The winners of the 2013 awards are:
- Man of Steel: Danny Brough (Huddersfield Giants)
- Coach of the year: Paul Anderson (Huddersfield Giants)
- Super League club of the year: St. Helens
- Young player of the year: Ben Crooks (Hull F.C.)
- Foundation of the year: Leeds Rhinos
- Rhino "Top Gun": Kevin Sinfield (Leeds Rhinos)
- Metre-maker: Jamie Peacock (Leeds Rhinos)
- Top Try Scorer: Josh Charnley (Wigan Warriors)
- Outstanding Achievement Award: Stuart Fielden (Huddersfield Giants) and Shaun Briscoe (Widnes Vikings)
- Hit Man: Danny Houghton (Hull F.C.)

==Media==
===Television===
2013 is the second year of a five-year contract with Sky Sports to televise 70 matches per season. The deal which runs until 2016 is worth £90million.
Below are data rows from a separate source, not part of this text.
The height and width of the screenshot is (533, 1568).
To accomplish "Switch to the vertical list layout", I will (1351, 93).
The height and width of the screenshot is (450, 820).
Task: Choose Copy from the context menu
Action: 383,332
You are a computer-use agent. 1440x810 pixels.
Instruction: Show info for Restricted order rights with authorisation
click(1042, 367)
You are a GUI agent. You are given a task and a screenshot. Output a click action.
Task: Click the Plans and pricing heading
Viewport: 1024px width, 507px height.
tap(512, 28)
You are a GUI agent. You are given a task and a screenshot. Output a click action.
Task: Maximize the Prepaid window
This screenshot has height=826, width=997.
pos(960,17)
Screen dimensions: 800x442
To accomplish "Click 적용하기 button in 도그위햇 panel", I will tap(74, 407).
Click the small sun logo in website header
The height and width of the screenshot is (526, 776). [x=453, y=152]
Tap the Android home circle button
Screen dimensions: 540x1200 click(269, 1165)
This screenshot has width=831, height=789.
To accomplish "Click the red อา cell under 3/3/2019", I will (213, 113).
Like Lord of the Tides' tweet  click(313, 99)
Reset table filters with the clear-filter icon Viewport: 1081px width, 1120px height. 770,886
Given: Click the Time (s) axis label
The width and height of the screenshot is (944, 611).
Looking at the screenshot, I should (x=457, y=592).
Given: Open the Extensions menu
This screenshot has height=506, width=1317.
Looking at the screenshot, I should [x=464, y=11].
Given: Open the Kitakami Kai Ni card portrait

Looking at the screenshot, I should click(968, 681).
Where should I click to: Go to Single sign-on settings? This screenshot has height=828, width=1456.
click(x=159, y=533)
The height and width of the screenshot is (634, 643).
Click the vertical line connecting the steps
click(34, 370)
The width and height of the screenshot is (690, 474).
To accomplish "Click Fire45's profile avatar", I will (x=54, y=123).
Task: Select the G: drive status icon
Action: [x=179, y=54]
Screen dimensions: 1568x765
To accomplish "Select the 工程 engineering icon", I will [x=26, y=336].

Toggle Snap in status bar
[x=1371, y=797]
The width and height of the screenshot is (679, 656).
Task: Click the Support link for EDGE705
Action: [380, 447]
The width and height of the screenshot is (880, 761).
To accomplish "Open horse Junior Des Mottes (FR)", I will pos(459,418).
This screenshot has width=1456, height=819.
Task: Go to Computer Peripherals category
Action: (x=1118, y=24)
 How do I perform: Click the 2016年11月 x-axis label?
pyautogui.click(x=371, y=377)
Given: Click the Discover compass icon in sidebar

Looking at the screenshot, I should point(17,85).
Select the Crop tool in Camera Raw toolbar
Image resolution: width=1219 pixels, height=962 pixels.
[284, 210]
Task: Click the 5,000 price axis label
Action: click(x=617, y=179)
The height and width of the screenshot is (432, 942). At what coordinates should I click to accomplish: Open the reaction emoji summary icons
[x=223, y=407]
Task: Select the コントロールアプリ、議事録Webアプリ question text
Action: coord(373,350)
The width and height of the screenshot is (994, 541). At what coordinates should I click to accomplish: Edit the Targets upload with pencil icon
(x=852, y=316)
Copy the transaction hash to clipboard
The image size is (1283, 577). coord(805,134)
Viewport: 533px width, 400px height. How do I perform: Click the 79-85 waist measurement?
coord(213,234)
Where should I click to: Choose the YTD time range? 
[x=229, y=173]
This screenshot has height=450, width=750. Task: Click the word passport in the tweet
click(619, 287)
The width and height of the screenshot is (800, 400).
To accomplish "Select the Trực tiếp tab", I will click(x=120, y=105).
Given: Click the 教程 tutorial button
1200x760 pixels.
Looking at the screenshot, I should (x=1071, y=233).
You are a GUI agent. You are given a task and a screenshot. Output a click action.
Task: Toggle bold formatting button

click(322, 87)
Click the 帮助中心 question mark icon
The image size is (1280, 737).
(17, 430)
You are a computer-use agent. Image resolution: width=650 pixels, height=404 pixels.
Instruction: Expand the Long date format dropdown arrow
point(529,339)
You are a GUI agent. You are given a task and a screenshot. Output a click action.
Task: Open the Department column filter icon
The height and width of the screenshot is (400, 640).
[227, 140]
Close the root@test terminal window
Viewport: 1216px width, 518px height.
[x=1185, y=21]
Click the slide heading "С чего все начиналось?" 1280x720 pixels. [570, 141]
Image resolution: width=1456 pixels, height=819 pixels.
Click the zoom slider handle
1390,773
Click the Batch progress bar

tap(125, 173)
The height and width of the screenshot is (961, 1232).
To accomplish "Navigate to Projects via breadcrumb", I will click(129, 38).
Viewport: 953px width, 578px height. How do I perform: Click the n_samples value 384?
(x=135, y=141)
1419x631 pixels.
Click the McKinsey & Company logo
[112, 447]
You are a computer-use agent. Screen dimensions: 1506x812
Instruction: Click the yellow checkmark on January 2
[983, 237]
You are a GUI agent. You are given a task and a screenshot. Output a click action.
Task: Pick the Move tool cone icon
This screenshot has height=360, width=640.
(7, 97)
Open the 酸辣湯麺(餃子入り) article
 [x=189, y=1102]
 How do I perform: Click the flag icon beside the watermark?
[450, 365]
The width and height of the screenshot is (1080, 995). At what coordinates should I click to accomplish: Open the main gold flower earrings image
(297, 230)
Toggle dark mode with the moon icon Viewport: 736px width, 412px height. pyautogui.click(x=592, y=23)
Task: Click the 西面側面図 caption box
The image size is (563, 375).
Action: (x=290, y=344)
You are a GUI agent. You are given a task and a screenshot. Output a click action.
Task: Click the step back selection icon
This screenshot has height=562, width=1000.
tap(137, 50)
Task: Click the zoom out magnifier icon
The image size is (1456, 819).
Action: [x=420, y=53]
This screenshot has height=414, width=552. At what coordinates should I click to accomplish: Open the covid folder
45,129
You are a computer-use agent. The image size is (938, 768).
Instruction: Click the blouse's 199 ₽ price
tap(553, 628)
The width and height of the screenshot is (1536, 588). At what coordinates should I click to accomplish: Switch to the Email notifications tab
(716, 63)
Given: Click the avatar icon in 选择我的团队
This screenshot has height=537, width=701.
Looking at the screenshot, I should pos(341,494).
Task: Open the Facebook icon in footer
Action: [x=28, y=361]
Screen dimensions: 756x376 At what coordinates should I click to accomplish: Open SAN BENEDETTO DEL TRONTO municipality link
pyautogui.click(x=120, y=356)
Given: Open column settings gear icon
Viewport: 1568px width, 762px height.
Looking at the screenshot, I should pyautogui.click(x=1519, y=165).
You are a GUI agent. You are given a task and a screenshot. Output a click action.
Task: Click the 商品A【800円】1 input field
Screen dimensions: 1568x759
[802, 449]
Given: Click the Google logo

Sky Sports coverage in the UK see two live matches broadcast each week – one on Friday night, which kicks-off at 8:00 pm and another usually on Saturday evenings at 5:45 pm, although for 2013, some matches between May and August will be scheduled for Monday nights, following the introduction during the 2012 season at 8:00 pm, filling the gap vacated by the summer break of Premier League football. The Monday night fixtures switched to Thursday nights from August 2013 following the resumption of the football season and also applies to the play-off fixtures.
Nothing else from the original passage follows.